De acordo com Robertson tudo isso torna ainda mais notável que o Papa Bento XVI tenha voluntariamente abandonado o poder, ainda que por causa das limitações de saúde física. O que quer que alguém pense sobre suas decisões, políticas e pontos de vista, sua ação em renunciar hoje é um exercício notável de auto-controle diante de enormes pressões psicológicas, sociais e biológicas para se manter no poder.
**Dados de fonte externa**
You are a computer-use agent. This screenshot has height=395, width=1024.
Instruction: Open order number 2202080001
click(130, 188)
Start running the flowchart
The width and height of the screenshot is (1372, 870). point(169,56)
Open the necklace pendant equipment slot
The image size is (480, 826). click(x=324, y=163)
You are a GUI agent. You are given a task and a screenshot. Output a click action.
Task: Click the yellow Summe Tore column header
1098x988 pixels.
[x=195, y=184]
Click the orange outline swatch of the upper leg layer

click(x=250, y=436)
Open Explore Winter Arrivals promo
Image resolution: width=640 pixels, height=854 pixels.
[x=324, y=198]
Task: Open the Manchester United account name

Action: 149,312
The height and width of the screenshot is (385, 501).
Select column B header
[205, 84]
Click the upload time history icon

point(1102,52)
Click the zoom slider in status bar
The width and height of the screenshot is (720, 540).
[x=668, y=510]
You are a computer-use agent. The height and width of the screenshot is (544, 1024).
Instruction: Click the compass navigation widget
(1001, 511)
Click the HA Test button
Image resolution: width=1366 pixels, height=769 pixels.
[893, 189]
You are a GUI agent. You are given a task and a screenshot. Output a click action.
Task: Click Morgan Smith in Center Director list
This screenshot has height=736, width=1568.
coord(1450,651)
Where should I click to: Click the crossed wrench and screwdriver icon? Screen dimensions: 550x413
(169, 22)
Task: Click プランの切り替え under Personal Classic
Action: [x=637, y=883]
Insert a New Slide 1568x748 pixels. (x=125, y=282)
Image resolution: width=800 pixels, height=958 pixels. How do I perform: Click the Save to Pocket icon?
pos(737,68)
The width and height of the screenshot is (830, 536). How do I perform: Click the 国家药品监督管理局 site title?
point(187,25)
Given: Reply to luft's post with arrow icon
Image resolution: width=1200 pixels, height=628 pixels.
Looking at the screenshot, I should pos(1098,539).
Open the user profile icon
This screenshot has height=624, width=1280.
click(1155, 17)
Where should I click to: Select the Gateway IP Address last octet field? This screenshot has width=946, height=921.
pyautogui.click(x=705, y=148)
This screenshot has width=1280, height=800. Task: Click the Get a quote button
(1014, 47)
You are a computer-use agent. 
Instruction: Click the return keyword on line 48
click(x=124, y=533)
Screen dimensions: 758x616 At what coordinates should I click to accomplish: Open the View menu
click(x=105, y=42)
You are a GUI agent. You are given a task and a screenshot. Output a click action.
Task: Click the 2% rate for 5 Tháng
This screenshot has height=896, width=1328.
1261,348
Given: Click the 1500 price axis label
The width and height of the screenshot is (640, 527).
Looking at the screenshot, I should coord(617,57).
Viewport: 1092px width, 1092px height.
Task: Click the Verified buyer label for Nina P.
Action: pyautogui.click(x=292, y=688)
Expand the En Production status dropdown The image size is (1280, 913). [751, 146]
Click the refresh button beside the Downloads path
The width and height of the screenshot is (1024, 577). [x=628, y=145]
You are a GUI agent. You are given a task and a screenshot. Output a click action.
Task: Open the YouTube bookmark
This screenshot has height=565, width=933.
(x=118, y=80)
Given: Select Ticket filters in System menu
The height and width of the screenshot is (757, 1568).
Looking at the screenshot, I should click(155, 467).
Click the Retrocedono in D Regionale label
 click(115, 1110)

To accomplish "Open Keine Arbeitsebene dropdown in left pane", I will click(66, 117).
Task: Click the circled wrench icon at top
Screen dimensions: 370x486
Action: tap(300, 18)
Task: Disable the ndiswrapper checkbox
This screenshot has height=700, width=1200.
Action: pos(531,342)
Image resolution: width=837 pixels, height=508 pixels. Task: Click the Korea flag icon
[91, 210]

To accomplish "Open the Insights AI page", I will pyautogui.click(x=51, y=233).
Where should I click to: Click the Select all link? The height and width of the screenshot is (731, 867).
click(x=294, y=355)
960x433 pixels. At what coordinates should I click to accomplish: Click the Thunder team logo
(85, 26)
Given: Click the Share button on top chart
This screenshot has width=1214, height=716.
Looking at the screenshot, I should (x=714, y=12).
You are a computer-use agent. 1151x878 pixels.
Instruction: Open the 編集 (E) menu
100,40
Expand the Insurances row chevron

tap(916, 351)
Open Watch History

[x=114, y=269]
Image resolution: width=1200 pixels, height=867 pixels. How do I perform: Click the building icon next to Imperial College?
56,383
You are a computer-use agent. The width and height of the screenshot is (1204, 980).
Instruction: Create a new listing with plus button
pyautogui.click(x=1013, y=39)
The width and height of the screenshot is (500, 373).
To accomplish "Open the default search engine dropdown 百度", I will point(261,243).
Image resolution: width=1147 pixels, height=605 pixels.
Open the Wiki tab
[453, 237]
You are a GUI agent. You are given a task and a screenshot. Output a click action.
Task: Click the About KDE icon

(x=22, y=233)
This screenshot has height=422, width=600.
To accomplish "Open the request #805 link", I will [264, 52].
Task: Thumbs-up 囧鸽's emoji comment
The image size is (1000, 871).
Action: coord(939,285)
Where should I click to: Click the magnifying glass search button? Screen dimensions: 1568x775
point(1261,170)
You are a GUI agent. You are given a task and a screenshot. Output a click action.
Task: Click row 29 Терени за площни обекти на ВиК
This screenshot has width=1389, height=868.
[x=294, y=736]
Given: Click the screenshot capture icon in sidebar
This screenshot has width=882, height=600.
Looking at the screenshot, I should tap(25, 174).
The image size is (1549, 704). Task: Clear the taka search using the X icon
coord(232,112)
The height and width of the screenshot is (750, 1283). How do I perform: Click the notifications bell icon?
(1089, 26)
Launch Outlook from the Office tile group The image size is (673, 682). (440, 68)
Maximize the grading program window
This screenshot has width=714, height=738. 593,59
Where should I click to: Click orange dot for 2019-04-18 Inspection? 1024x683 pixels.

Concluo desejando que ainda que seu papado se encerre no próximo dia 28/02/1013 que Sua Santidade possa gozar de suas boas condições mentais por muitos anos e que seu exemplo de decisão seja historicamente reconhecido como uma marca de sabedoria, de que a melhor decisão de um verdadeiro governante é as vezes reconhecer seus próprios limites e abdicar se necessário.

Referência:

Harty S, Robertson IH and O’Connell RM (2012) Transcranial Direct Current Stimulation Ameliorates Awareness Deficits in Normal Aging. Poster Presented at the Society for Neuroscience, New Orleans, October 2012.